WHAT YOU SHOULD DO:
Revise the lines from the one containing "1892x1144 pixels. How" through the one containing "Click the black", changing "At what coordinates should I click to accomplish" to "Where do I click to accomplish" everywhere it occurs and leaving everything else as it is. Give back only those lines.

○ ○ ○ ○

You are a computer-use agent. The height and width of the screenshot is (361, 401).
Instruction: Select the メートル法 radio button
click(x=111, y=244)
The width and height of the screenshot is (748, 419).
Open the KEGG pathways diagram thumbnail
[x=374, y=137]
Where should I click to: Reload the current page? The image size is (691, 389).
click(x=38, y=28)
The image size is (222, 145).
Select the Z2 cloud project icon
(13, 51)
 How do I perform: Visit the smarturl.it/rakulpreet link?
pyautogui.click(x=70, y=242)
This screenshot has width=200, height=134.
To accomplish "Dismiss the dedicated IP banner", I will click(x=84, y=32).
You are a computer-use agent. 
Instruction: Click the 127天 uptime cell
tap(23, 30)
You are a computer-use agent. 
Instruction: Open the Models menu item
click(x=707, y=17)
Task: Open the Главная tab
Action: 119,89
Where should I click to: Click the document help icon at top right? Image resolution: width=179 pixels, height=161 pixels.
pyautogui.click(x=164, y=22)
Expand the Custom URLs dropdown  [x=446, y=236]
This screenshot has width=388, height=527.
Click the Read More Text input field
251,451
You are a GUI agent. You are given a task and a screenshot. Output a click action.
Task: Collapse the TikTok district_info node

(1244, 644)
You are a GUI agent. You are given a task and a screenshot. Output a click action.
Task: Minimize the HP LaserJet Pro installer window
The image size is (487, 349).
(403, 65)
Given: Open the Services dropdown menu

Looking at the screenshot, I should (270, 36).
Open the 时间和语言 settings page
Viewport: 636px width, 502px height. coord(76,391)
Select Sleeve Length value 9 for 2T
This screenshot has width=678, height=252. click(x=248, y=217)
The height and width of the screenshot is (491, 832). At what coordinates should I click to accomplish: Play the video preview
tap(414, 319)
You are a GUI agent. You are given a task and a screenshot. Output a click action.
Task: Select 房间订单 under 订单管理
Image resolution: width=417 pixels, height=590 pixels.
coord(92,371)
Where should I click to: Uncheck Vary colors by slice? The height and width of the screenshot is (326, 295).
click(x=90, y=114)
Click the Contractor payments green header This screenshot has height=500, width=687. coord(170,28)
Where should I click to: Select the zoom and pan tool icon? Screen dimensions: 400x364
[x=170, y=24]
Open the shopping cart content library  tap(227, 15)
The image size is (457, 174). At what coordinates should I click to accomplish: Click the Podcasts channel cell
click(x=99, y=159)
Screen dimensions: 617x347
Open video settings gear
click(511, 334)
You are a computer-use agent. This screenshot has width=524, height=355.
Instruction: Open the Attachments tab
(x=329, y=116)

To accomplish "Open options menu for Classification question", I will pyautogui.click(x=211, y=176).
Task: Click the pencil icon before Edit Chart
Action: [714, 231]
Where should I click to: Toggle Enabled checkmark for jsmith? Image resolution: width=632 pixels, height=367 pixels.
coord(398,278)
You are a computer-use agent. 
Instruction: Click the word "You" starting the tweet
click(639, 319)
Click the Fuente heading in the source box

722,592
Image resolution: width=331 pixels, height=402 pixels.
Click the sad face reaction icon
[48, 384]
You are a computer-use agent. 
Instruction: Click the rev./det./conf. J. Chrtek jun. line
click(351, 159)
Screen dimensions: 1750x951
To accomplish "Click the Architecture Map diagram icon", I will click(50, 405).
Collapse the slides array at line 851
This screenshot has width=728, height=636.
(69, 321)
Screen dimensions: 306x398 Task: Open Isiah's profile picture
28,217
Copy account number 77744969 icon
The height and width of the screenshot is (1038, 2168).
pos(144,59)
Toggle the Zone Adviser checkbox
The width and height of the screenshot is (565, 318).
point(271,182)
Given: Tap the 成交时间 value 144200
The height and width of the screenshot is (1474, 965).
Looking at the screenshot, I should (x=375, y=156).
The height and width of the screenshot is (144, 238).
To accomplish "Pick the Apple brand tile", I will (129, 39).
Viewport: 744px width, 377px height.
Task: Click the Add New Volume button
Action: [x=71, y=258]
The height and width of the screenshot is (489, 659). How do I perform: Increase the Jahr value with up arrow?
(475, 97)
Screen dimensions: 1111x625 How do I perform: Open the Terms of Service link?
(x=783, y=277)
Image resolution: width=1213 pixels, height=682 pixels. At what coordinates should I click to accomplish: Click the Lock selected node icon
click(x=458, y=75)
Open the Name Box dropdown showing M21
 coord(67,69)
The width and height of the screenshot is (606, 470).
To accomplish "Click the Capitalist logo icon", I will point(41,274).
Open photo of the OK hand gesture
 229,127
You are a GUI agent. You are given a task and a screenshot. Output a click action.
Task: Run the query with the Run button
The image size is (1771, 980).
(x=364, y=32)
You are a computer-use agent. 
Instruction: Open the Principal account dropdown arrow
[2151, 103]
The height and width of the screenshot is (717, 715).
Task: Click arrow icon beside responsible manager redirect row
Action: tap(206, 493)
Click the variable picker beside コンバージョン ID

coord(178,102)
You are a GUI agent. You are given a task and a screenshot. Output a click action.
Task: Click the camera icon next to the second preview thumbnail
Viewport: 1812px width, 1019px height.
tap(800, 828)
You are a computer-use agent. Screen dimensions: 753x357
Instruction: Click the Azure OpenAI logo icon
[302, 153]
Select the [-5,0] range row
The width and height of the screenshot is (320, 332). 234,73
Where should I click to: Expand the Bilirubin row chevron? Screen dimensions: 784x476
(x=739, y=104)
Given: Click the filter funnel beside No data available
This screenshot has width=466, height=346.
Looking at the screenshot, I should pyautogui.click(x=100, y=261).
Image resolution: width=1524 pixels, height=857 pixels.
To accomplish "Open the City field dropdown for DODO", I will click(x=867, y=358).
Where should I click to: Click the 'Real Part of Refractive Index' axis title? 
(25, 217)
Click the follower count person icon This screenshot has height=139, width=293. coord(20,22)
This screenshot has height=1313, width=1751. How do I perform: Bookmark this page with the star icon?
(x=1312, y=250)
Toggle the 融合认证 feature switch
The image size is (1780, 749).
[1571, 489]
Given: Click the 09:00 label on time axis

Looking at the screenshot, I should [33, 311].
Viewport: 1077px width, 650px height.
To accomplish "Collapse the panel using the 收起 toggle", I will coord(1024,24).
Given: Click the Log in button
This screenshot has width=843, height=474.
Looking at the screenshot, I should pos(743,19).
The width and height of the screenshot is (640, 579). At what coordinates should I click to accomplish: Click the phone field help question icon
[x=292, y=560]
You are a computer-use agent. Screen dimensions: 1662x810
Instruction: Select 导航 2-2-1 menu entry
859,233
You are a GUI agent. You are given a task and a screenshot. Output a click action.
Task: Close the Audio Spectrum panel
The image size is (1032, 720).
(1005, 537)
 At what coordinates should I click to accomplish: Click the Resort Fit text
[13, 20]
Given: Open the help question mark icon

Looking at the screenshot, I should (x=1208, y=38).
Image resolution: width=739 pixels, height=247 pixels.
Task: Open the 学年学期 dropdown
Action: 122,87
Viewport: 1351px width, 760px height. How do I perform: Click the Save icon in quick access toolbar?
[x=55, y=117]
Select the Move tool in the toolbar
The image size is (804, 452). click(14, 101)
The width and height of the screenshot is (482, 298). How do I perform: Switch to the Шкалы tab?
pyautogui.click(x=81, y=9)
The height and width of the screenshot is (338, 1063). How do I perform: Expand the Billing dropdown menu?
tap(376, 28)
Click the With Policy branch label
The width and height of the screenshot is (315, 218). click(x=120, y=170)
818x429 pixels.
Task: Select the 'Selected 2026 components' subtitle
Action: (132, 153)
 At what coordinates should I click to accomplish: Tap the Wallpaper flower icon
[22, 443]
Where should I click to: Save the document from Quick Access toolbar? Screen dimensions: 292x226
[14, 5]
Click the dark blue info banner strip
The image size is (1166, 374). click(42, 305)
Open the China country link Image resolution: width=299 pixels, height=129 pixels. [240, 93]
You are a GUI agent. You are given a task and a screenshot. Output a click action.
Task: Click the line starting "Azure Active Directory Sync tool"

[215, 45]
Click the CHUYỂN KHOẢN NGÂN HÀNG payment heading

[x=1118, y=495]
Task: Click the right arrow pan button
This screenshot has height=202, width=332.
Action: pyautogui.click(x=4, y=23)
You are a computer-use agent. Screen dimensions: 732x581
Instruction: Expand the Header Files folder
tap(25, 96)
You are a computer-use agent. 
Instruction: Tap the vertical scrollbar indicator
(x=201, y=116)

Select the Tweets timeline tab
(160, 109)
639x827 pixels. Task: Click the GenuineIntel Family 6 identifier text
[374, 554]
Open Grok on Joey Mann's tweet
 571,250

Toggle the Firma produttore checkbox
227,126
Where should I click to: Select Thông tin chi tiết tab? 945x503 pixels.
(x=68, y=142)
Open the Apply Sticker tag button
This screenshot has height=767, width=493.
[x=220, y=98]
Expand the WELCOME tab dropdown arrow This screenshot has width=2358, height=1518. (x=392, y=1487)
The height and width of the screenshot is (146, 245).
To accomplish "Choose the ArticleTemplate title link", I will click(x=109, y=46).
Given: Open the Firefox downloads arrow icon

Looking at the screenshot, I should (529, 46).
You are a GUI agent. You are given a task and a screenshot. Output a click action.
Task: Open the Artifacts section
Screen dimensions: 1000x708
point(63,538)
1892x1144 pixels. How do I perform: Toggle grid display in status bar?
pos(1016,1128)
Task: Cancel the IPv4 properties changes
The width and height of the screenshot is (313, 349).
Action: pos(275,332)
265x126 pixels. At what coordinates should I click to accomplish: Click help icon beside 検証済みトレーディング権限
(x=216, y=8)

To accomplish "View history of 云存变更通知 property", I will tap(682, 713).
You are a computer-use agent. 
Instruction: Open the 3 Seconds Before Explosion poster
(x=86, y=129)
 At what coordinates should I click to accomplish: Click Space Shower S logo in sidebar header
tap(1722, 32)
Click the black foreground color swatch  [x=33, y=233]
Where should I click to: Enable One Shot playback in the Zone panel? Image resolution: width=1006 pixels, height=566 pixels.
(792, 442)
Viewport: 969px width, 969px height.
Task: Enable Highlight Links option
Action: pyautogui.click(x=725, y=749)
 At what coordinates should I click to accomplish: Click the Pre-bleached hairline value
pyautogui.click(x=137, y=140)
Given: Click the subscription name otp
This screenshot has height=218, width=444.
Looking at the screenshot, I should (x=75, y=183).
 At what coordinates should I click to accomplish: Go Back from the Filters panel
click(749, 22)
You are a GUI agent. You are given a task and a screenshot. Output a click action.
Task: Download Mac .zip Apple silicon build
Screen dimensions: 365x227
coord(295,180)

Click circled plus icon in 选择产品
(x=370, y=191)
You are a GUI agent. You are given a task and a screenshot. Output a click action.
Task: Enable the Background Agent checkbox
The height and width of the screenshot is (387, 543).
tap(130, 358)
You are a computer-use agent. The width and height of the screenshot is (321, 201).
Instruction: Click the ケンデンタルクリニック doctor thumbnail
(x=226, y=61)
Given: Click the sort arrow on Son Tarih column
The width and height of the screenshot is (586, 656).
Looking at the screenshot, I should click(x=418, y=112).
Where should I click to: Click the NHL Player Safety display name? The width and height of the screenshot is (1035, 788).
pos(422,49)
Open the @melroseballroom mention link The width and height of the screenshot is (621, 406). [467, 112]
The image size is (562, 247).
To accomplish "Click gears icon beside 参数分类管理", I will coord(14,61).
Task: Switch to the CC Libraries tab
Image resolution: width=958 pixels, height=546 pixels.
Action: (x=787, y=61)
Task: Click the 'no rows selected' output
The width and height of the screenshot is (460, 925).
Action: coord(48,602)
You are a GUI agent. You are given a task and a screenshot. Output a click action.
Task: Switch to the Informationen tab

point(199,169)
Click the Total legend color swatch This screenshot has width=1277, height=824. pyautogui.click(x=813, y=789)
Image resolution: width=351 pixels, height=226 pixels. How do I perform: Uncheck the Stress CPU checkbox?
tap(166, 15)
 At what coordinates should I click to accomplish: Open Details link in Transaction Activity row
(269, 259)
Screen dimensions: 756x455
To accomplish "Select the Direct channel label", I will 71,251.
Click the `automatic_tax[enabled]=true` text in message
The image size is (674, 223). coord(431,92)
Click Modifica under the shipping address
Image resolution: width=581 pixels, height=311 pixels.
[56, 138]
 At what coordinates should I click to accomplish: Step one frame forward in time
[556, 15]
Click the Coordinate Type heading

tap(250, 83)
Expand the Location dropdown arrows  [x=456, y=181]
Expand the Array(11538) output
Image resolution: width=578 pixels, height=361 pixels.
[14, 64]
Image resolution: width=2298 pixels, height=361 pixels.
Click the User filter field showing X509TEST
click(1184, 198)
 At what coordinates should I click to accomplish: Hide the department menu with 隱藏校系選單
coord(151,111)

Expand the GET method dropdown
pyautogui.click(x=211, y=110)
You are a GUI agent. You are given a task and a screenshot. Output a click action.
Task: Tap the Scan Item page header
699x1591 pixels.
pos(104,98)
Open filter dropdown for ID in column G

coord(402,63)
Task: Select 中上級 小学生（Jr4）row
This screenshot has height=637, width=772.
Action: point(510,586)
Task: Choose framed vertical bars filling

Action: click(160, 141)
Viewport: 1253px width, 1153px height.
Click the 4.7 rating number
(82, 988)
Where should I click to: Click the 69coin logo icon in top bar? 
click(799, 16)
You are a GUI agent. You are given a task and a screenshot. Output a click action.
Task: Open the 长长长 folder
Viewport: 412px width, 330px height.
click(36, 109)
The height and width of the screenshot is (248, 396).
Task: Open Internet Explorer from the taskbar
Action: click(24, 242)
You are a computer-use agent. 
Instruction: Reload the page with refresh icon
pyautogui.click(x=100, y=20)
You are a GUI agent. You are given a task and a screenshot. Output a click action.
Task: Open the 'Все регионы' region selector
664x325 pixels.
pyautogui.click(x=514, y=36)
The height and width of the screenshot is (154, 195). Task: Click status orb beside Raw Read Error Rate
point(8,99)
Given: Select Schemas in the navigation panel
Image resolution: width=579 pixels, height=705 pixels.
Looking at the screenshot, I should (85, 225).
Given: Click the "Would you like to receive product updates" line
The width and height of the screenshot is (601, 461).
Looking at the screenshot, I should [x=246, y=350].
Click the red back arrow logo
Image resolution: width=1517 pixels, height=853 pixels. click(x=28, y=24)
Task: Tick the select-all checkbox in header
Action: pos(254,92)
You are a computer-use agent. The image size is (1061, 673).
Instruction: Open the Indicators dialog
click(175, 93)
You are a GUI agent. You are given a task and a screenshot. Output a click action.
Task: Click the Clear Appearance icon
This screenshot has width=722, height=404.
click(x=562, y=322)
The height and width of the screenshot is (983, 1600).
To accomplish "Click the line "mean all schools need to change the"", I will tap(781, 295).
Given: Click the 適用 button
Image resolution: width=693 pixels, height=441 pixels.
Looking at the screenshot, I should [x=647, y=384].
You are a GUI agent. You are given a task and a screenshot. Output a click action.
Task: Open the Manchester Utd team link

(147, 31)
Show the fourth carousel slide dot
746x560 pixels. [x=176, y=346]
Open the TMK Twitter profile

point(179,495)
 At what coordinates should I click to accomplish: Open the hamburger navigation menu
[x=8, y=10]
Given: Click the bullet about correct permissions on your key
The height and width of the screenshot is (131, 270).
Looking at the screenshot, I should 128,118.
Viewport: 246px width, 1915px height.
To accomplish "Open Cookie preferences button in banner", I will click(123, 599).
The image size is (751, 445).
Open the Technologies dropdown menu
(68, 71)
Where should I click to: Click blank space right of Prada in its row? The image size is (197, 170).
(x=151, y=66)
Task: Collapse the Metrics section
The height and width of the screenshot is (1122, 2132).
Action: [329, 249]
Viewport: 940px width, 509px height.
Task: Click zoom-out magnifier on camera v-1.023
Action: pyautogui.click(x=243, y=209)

○ ○ ○ ○

RESULT FOR THIS EXERCISE:
1892x1144 pixels. How do I perform: Toggle grid display in status bar?
pos(1016,1128)
Task: Cancel the IPv4 properties changes
The width and height of the screenshot is (313, 349).
Action: pos(275,332)
265x126 pixels. Where do I click to accomplish: Click help icon beside 検証済みトレーディング権限
(x=216, y=8)

To accomplish "View history of 云存变更通知 property", I will tap(682, 713).
You are a computer-use agent. 
Instruction: Open the 3 Seconds Before Explosion poster
(x=86, y=129)
 Where do I click to accomplish: Click Space Shower S logo in sidebar header
tap(1722, 32)
Click the black foreground color swatch  [x=33, y=233]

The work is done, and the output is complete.